Scaffolds, like decellularized ECM, provide a structural framework for recellularization and tissue regeneration.

Question 63

What are the potential future uses of liver tissue engineering? (2)

Answer 63

Creating functional liver tissue for transplantation, disease-specific models.

Question 64

What are microRNAs?

Answer 64

Small, non-coding RNAs that regulate gene expression post-transcriptionally by binding to complementary mRNA sequences, leading to mRNA degradation or translational inhibition.

Question 65

What is the role of RNA interference (RNAi) in miRNA function?

Answer 65

RNAi is the process where miRNAs, via Dicer and RISC complexes, mediate the silencing of specific mRNA targets, blocking protein synthesis.

Question 66

What is miR-122 and how does it contribute to disease?

Answer 66

miR-122 is a liver-specific miRNA that regulates lipid metabolism (leading to steatosis or fatty liver, fibrosis and HCC), promotes hepatitis C virus (HCV) replication (by binding to the 5' UTR of HCV genome, thereby stabilizing it).

Question 67

In what way can miR-122 be used as a biomarker? (3)

Answer 67

It is abundantly expressed in the liver, and release in the bloodstream sensitively indicates hepatocellular damage.

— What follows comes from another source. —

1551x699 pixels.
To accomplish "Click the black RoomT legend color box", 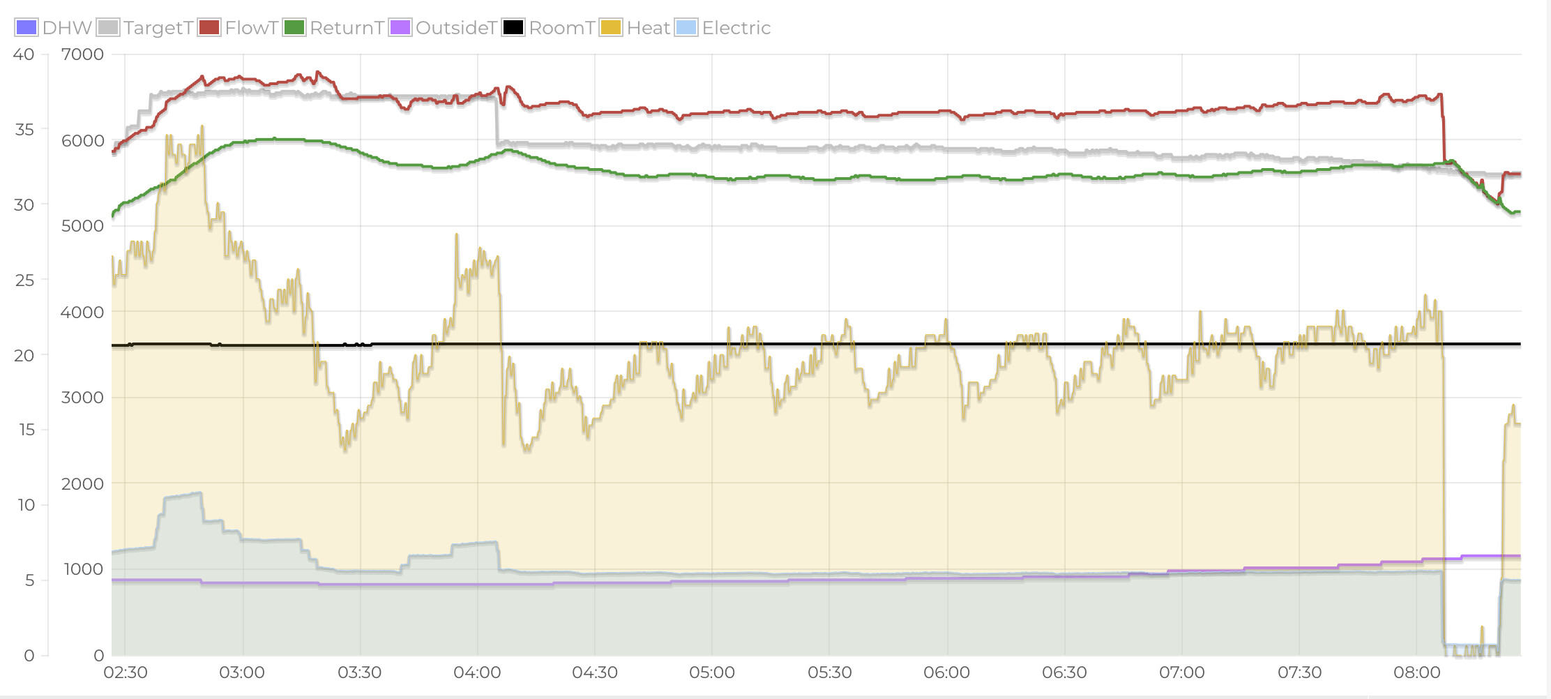I will pos(513,28).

It can serve as an early indicator of graft injury or rejection following transplant. Altered expression is associated with HCC.

Question 68

Why is miR-122 a more reliable biomarker for liver injury than ALT? (3)

Answer 68

It is highly specific and measurably released even in minor liver damage, making it more sensitive than ALT for early detection or mild injury. ALT is present in other tissues, reducing specificity. It is much more stable in the blood and during sample processing than ALT.

Question 69

How do miRNAs contribute to liver disease?

Answer 69

miRNAs like miR-122 and others regulate liver functions, and their dysregulation can lead to liver injury, fibrosis, cancer, and impaired regeneration.

Question 70

How are miRNAs targeted therapeutically?

Answer 70

Antisense oligonucleotides (e.g., LNA anti-miRs) are used to inhibit specific miRNAs, such as miR-122, reducing HCV replication or modulating liver injury.

Question 71

What are the challenges in miRNA-based therapies? (3)

Answer 71

Off-target effects, efficient delivery to liver cells, and potential disruption of normal gene regulation.

Question 72

Why are miRNAs considered ideal biomarkers for liver disease? (4)

Answer 72

miRNAs are highly stable, specific to cell types, easily detectable in biological samples, and more sensitive than traditional markers like ALT.

Question 73

How are miRNAs used as biomarkers in liver transplantation?

Answer 73

Circulating miRNAs can indicate hepatic injury or early rejection after transplantation, providing real-time monitoring.

Question 74

What is the relationship between miRNAs and liver cancer?

Answer 74

miRNAs regulate key pathways in liver cancer, acting as oncogenes or tumor suppressors, making them targets for both diagnosis and therapy.

Question 75

What are food-derived miRNAs, and how do they influence liver health?

Answer 75

Food-derived miRNAs may regulate liver gene expression, but their clinical significance is still under investigation.